3003 North Central Avenue, Suite 2600
Phoenix, Arizona 85012-2913
(602) 916-5000
Law Offices Phoenix (602) 916-5000 Tucson (520) 879-6800 Nogales (520) 281-3480 Las Vegas (702) 692-8000 Denver (303) 291-3200 | ||||
March 29, 2012
Central Garden & Pet Company
1340 Treat Blvd., Suite 600
Walnut Creek, CA 94597
Re: | Senior Subordinated Note Guarantee by Farnam Companies, Inc. and Seeds West, Inc. |
Ladies and Gentlemen:
We have acted as special Arizona counsel to Farnam Companies, Inc., an Arizona corporation (“Farnam”) and Seeds West, Inc., an Arizona corporation (“Seeds West”), in connection with the Registration Statement on Form S-4, File No. 333-180032, as amended (the “Registration Statement”), filed with the Securities and Exchange Commission (the “Commission”) on March 9, 2012 by Central Garden & Pet Company (“Central”), as issuer, and certain guarantors, including Farnam and Seeds West, relating to: (i) the issuance by Central of $50,000,000 aggregate principal amount of 8.25% Senior Subordinated Notes due 2018 (collectively, the “Exchange Notes”); and (ii) the issuance by Seeds West and Farnam of guarantees (together, the “Guarantees”) along with the issuance by certain other guarantors of guarantees with respect to the Exchange Notes. The Exchange Notes will be offered in exchange for up to $50,000,000 aggregate principal amount of Central’s outstanding unregistered 8.25% Senior Subordinated Notes due 2018 issued on February 13, 2012.
The Exchange Notes will be issued under and pursuant to the base indenture, dated as of March 8, 2010 (the “Base Indenture”), among Central, as issuer, and Wells Fargo Bank, National Association, as trustee (the “Trustee”), as supplemented by the First Supplemental Indenture, dated as of March 8, 2010 (the “First Supplemental Indenture”) among Central, other direct and indirect subsidiaries, including Farnam and Seeds West, as guarantors (the “Guarantors”), and the Trustee and the Second Supplemental Indenture, dated as of February 13, 2012, among Central, the Guarantors and the Trustee (the “Second Supplemental Indenture” and, together with the Base Indenture and First Supplemental Indenture, the “Indenture”).
As special Arizona counsel to Farnam and Seeds West, we have examined executed copies of, but have not participated in the negotiation, preparation or settlement of:
(a) the Registration Statement;
FENNEMORE CRAIG, P.C.
Central Garden & Pet Company
March 29, 2012
Page 2
(b) the Indenture;
(c) the Guarantee of Farnam;
(d) the Guarantee of Seeds West; and
(e) the resolutions adopted by the Board of Directors of each of Farnam and Seeds West pertaining to the authorization, issuance, execution and delivery of the First Supplemental Indenture and the Second Supplemental Indenture and the Guarantee issued pursuant to the Indenture.

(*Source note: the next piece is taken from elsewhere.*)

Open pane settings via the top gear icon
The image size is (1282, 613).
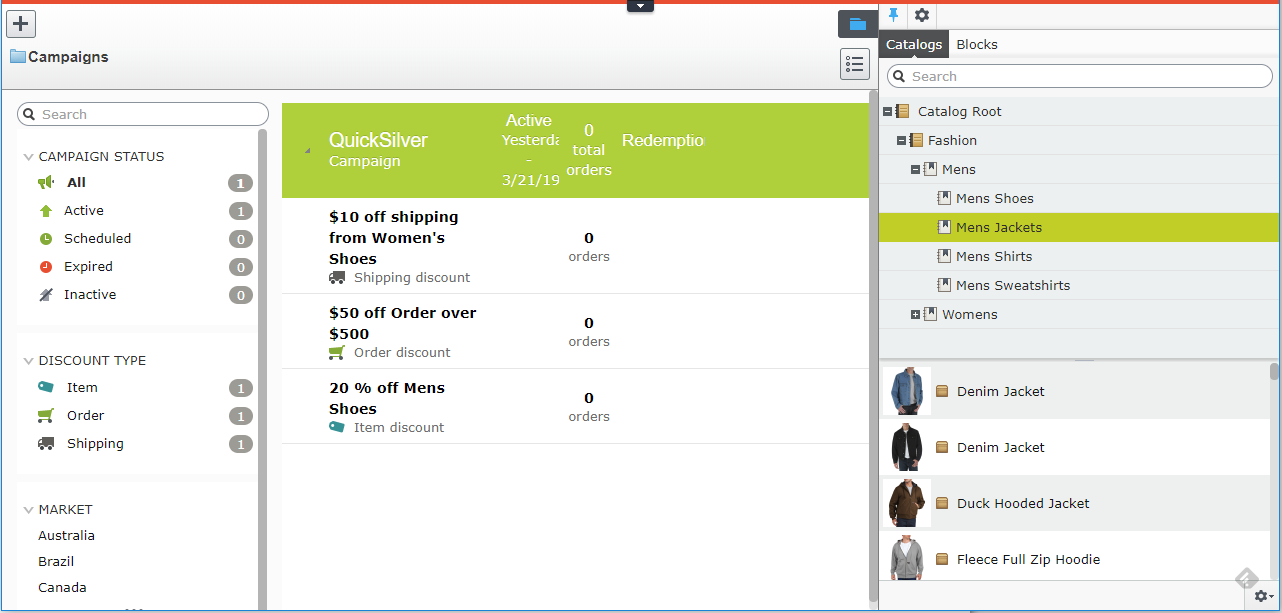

The documents listed in items (a)-(e) above are herein sometimes collectively referred to as the “Documents.”
We have examined such records of each of Farnam and Seeds West, such certificates of officers of each of Farnam and Seeds West, public officials and others and originals, copies or facsimiles of such other agreements, instruments, certificates and documents as we have deemed necessary or advisable as a basis for the opinions expressed below. In particular, as to certain matters of fact relevant to the opinions expressed below, we have relied on certificates of officers of each of Farnam and Seeds West, copies of which have been provided to you.
For the purposes of our opinions expressed below, we have assumed (without independent investigation or verification):
(a) the genuineness and authenticity of all signatures (whether on originals or copies of documents);
(b) the legal capacity of all natural persons;
(c) the authenticity of all documents submitted to us as originals, and the conformity to original documents of all documents submitted to us as notarial, certified, conformed, photostatic or facsimile copies thereof;
(d) that there have been no erroneous statements of fact made in any certificates of public officials, and we have relied on the completeness and accuracy of the public records and the currency of the information contained therein as of the dates indicated therein, although such records are known on occasion to contain errors and to be otherwise incomplete; and
(e) the completeness and accuracy of all statements of fact set forth in the Documents and all other documents reviewed by us, including without limitations the certificates of officers of each of Farnam and Seeds West.
FENNEMORE CRAIG, P.C.
Central Garden & Pet Company
March 29, 2012
Page 3
The opinions expressed below are limited to the published constitutions, treaties, laws, rules, regulations or judicial or administrative decisions of the State of Arizona, in effect as at the date hereof, and the facts and circumstances as they exist on the date hereof, and we express no opinion herein as to the laws, or as to matters governed by the laws, of any other jurisdiction.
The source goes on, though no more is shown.